As Harry Painter points out in today’s Pope Center feature, UNC-Chapel Hill has fallen for the diversity mania that seems to be sweeping the nation. Among other diversity initiatives, the state’s flagship has an Office of Diversity and Multicultural Affairs, the Carolina Women’s Center, the Lesbian, Gay, Bisexual, Transgender, and Queer Center, and has recently started “Carolina Conversations,” which are intended to spark student and faculty discussions about hot-button racial issues. More recently, the university’s Provost Committee on Inclusive Excellence and Diversity (PCIED) invited “diversity expert” Daryl G. Smith, author of the 2009 book Diversity’s Promise for Higher Education: Making it Work, to discuss UNC-CH’s “institutional diversity framework.”

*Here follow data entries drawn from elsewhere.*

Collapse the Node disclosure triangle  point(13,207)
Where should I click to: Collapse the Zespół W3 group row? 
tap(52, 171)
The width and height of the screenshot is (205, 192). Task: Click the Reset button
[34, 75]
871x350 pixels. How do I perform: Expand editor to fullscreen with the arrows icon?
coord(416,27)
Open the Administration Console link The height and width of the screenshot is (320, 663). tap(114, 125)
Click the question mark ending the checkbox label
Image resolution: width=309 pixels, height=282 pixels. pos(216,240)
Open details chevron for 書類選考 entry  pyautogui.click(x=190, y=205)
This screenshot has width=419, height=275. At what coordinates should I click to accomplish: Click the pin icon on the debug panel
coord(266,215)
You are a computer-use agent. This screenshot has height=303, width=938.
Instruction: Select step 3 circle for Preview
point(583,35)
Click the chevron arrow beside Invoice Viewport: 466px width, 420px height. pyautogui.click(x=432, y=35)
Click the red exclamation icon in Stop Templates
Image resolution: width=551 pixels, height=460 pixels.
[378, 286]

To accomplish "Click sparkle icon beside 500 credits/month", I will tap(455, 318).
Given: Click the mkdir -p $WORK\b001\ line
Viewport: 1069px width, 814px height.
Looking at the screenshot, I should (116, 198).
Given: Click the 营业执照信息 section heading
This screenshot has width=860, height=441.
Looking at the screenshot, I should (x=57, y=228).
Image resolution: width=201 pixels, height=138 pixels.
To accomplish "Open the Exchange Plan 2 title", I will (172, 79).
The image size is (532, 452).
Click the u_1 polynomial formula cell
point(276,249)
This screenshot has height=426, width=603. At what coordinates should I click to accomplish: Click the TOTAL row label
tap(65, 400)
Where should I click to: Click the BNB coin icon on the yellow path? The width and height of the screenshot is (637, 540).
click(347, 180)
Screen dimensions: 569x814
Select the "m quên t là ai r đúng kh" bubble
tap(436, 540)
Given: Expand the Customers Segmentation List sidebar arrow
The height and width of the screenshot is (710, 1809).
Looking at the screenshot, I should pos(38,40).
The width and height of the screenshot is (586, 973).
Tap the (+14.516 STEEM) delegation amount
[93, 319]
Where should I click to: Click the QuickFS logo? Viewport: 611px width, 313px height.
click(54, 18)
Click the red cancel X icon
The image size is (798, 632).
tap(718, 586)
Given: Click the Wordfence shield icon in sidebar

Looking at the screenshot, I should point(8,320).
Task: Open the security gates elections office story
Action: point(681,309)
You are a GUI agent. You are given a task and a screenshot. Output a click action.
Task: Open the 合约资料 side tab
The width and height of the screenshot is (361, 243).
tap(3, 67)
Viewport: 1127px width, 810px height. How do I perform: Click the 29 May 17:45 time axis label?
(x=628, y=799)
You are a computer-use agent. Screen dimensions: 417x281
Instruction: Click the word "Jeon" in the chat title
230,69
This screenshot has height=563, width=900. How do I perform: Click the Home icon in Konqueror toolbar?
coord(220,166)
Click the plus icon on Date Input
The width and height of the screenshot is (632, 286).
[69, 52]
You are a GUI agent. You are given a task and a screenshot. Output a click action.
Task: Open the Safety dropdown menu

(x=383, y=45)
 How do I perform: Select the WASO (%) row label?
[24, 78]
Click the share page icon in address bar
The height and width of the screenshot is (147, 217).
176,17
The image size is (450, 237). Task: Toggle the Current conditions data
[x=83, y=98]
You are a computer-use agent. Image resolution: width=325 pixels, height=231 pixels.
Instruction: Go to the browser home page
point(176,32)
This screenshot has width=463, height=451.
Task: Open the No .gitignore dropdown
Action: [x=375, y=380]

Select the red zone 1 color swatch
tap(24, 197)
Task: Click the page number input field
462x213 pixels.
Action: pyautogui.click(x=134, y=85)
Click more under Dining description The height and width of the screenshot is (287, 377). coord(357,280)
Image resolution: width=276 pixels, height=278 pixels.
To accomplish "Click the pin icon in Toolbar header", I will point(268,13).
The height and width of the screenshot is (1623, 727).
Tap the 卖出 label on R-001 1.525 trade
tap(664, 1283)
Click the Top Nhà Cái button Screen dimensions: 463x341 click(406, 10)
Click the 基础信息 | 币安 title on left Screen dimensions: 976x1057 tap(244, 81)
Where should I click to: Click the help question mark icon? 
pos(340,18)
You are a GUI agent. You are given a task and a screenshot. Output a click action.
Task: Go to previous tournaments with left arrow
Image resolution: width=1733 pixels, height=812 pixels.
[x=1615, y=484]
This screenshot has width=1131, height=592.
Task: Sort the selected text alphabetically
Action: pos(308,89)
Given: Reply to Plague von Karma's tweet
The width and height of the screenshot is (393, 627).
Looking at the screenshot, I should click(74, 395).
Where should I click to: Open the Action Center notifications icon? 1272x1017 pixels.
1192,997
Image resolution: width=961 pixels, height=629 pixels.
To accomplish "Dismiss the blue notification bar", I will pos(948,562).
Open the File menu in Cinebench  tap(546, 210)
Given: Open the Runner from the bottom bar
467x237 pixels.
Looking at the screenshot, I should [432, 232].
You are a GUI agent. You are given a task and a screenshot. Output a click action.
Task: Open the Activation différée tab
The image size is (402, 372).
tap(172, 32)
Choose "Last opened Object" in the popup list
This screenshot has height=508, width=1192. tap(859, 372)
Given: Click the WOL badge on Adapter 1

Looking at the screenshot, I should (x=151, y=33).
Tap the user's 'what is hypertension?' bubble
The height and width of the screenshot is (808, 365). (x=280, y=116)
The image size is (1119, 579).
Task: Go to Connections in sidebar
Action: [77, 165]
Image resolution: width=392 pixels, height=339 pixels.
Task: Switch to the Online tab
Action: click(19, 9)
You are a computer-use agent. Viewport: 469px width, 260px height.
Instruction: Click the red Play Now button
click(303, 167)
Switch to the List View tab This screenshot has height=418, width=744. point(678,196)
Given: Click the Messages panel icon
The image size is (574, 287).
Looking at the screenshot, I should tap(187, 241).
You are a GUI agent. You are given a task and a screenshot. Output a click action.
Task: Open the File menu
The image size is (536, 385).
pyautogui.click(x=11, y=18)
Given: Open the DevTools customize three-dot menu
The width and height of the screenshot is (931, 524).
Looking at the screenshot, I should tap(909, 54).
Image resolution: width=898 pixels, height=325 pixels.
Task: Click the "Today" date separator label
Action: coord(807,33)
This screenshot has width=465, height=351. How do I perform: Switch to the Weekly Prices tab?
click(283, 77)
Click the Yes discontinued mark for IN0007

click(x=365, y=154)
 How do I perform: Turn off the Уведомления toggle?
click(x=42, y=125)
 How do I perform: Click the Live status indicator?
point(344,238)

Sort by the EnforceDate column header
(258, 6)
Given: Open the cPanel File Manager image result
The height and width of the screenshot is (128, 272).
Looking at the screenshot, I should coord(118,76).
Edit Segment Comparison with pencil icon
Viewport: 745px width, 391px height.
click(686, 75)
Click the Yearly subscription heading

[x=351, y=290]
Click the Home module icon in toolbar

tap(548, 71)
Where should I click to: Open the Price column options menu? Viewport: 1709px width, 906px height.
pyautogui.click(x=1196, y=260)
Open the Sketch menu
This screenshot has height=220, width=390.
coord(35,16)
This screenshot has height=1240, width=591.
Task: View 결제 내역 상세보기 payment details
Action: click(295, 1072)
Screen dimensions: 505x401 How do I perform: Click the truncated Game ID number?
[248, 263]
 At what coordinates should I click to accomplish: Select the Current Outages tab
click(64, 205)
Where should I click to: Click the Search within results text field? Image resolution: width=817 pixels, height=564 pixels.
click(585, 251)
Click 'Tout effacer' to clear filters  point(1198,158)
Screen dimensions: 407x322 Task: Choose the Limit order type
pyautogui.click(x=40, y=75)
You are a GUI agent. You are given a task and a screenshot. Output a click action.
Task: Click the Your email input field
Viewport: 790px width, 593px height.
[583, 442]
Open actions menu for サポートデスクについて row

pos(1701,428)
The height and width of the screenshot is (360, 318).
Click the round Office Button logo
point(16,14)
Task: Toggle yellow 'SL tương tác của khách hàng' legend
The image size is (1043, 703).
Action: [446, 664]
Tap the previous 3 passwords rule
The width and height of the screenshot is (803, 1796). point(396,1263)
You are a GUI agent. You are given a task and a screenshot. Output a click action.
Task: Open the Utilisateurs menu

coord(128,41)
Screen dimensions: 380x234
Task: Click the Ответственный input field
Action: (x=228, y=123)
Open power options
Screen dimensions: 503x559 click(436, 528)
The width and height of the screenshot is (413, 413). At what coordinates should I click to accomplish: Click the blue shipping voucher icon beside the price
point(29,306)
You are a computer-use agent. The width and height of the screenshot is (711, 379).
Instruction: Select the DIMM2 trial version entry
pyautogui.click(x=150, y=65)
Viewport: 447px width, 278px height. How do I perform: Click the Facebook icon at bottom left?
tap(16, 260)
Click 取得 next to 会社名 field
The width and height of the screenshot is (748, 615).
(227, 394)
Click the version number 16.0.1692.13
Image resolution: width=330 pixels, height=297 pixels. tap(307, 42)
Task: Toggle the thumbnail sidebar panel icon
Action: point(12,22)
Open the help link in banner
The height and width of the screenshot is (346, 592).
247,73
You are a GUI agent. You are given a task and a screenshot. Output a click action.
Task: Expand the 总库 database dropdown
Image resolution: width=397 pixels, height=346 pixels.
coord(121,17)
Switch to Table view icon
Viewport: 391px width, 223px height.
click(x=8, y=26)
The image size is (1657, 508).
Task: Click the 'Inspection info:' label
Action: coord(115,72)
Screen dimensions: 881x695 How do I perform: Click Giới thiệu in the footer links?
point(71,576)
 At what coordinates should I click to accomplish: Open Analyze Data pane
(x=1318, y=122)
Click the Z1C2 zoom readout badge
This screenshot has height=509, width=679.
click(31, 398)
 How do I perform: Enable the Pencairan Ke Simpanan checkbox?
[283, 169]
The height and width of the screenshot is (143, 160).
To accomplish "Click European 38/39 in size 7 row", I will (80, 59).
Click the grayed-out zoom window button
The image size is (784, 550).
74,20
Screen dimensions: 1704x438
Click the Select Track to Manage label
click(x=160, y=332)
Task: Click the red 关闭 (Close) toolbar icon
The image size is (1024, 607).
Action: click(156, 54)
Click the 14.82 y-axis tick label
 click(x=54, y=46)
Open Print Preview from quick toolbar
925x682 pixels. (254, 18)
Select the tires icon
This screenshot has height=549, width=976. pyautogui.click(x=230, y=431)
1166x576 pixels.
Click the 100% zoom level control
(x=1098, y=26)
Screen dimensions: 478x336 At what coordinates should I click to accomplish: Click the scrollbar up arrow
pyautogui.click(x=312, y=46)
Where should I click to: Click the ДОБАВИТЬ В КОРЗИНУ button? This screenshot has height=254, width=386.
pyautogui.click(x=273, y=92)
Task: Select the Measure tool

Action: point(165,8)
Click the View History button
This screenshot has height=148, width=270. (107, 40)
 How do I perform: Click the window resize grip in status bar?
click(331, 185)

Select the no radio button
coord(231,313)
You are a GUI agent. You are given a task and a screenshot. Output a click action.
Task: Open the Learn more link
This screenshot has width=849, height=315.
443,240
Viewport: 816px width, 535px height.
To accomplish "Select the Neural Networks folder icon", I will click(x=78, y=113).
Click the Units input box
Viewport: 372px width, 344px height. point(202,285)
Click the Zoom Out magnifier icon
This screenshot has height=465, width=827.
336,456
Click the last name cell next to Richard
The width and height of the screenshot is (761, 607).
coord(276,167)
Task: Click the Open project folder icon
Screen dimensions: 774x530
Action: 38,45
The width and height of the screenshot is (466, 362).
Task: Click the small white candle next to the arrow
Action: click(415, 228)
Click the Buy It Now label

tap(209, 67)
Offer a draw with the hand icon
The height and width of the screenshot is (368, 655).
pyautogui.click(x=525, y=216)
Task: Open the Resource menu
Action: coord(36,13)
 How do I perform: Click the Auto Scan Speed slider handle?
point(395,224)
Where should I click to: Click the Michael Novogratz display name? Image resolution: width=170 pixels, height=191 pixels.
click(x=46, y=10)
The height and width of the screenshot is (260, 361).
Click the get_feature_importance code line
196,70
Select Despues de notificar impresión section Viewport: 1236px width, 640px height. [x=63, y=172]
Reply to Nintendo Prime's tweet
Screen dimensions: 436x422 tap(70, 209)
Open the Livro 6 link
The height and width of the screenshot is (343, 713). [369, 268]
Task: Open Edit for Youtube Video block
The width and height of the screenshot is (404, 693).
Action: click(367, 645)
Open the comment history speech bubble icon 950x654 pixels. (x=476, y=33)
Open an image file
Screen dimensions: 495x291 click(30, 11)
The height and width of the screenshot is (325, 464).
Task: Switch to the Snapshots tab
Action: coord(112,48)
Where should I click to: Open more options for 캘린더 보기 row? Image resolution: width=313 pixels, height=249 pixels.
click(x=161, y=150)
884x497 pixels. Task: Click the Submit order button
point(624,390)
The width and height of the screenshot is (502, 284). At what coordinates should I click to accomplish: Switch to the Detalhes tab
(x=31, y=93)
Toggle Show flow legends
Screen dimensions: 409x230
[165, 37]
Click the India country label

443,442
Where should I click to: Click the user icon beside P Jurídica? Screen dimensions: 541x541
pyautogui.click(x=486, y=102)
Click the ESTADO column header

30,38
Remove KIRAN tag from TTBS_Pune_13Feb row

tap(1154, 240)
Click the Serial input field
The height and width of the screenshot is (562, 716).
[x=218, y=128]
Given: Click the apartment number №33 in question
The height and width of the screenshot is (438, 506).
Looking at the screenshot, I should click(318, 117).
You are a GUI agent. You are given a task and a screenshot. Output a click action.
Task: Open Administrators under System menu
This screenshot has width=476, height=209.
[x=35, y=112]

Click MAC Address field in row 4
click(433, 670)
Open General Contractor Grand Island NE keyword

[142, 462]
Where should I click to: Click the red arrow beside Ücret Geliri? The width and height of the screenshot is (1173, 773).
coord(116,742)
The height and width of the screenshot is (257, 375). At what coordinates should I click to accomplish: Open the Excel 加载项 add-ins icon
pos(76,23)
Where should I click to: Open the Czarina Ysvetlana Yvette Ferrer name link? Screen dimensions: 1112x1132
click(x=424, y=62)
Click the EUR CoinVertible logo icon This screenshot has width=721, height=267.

Painter, who attended Smith’s lecture, says that Smith believes that diversity and multiculturalism should be linchpins of higher education. Among other radical ideas, Smith believes that faculty and staff should be hired based on their understanding of diversity. Painter says that Smith may have been “speaking to the choir.” After Smith’s lecture, PCIED representatives explained that they have a number of projects underway that are designed to increase diversity and inclusivity. For instance, they want to make sure that every university department has a diversity-related web page and that faculty discuss diversity-related issues in class.

“Such initiatives may look great on the resumes of UNC administrators and the members of PCIED and are public relations fodder. But even if there is a case to be made for a university concentrating on diversity – and that question is still open for debate – how much is too much? How much will the university improve by requiring that the math department host and maintain a diversity page on its website and by hiring a diversity liaison? Is discussing diversity in a class on the Romantic poets a good use of class time? Why should any of this be done on the taxpayer’s dime?” asks Painter.